Saturday, February 4, 2012

Money-Smart Kids - Gail Vaz-Oxlade



Title: Money-Smart Kids
Author: Gail Vaz-Oxlade
Publisher: HarperCollins, 2011
Length: 80 pages
Genre: Adult; Nonfiction
Started: February 3, 2012
Finished: February 3, 2012

Summary:
From the publisher's website:
Want to teach your kids to see money as a tool, not a trap? Determined to help them avoid the mistakes you made?

As a parent you want the best for your kids. You work hard to provide every advantage you can. You want them to be safe, smart and healthy. Yet, when it comes to money, it’s a whole different story. If you’re like most people, you’d rather run a mile through a desert with a camel on your back than talk financial realities with your children.

Your parents told you that talking about money just wasn’t polite. Look where that left you! A healthy, balanced attitude towards money begins when kids are just toddling, so pull your head out of the sand and roll up your sleeves.

Gail Vaz-Oxlade, Canada’s #1 personal finance expert, will teach you everything your children need to know. Gail believes that building confidence and money skills starts with an age-appropriate allowance. In Money-Smart Kids, she’ll show you how to start an allowance and use it effectively to help your kids:

-make saving a habit
-learn the difference between a need and a want
-use the “magic jars” to balance competing goals
-create life-long money management skills

What better gift could you give your kids than the confidence to control their money, rather than letting their money control them? Let Gail help you raise Money-Smart Kids.

Review:
I'm a big fan of Gail Vaz-Oxlade, my husband and I end up watching her shows to make ourselves feel better about our finances, the same way we watch Hoarders to make ourselves feel better about not cleaning the house as often as we'd like. Her approach of financial planning and budgeting is very common-sense, but the one aspect that I always wanted more clarification on was money matters where children are involved. By the time I graduated high school I had a pretty good grasp of money matters, so the outcome was good but I always felt things could've gone better along the way. Now that I have my own child, I wanted to know how to better approach money with her.

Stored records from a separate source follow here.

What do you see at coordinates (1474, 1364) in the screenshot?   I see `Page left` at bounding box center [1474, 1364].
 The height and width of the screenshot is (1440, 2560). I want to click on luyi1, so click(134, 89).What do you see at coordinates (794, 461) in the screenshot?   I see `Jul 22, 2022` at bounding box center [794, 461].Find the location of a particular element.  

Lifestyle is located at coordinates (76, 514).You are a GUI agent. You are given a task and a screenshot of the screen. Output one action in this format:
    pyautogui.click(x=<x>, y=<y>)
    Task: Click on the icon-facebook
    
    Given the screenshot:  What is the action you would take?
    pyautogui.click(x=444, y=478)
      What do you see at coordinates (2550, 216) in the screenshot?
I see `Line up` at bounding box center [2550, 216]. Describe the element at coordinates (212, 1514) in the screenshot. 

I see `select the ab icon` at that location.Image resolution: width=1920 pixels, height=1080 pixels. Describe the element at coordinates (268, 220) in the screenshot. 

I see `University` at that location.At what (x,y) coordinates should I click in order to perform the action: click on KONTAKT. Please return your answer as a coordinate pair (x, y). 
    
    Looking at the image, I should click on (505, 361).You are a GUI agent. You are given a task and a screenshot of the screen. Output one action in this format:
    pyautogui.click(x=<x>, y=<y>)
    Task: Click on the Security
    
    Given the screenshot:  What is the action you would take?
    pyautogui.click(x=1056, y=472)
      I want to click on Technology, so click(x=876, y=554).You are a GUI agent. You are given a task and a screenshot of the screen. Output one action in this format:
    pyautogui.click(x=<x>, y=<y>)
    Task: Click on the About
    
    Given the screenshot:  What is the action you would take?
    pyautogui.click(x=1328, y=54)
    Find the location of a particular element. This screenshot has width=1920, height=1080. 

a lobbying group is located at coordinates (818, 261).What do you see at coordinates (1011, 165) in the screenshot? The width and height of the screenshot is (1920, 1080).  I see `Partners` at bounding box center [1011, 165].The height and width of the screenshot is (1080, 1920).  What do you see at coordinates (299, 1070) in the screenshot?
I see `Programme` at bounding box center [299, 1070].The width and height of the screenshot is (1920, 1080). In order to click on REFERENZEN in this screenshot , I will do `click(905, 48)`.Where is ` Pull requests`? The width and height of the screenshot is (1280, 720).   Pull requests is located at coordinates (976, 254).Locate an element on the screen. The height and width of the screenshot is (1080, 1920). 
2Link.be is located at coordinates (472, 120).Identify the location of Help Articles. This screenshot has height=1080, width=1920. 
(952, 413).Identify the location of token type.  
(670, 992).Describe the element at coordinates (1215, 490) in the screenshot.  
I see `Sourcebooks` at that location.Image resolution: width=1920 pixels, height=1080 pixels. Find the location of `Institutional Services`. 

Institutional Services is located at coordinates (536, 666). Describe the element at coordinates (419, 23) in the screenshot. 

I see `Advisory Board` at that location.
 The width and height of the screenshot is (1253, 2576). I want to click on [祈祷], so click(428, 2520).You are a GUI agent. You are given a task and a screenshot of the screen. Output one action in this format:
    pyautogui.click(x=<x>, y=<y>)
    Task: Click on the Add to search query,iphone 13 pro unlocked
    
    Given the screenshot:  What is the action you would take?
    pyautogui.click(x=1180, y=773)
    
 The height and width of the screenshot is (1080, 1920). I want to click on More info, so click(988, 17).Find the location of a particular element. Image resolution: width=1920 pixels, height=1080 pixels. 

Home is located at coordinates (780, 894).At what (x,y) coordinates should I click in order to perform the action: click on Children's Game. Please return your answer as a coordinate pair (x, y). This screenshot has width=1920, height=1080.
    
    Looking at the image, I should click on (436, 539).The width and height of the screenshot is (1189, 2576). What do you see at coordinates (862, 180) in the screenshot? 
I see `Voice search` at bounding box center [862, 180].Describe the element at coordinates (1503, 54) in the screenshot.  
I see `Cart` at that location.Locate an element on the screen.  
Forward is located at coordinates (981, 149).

I like Gail's way of dealing with money with kids. She believes in giving kids an allowance without it being attached to chores or grades since kids need to learn about money and they can't learn about it if they don't have any. I like this concept because chores should just be a given in a household, unless there's something over and above the normal ones that a child would like to do to earn extra money. She talks about making sure parents explain money matter to their kids, from where the money in the ATM comes from, to how long mommy and daddy have to work to afford certain things. She also talks about using the jar system from her show with kids: one for saving, sharing (donations), planned spending, and mad money, and allocating a child's allowance every week to each jar. I personally wouldn't use all four categories with my child, at least not right away, I would simply use saving and spending until they get the concept of savings as emergency money and have the willpower to save for something over a planned period of time (planned spending).

The chapter on credit was especially good, which I think is needed for some kids that have a hard time understanding the concept of credit cards (I didn't growing up, but I know a lot of young kids do and then have big credit card issues once they get their first card at 18).

Recommendation:
Wonderful little book for parents that want some guidance in how to teach their children about money. This is especially timely considering how many kids and young adults these days have no considerable concept of budgeting or credit.

Thoughts on the cover:
Keeps in theme with Gail's other books with the image of her, except instead of against a clear backdrop she's against a chalkboard background. The title in chalk with the $ as the s is a nice touch.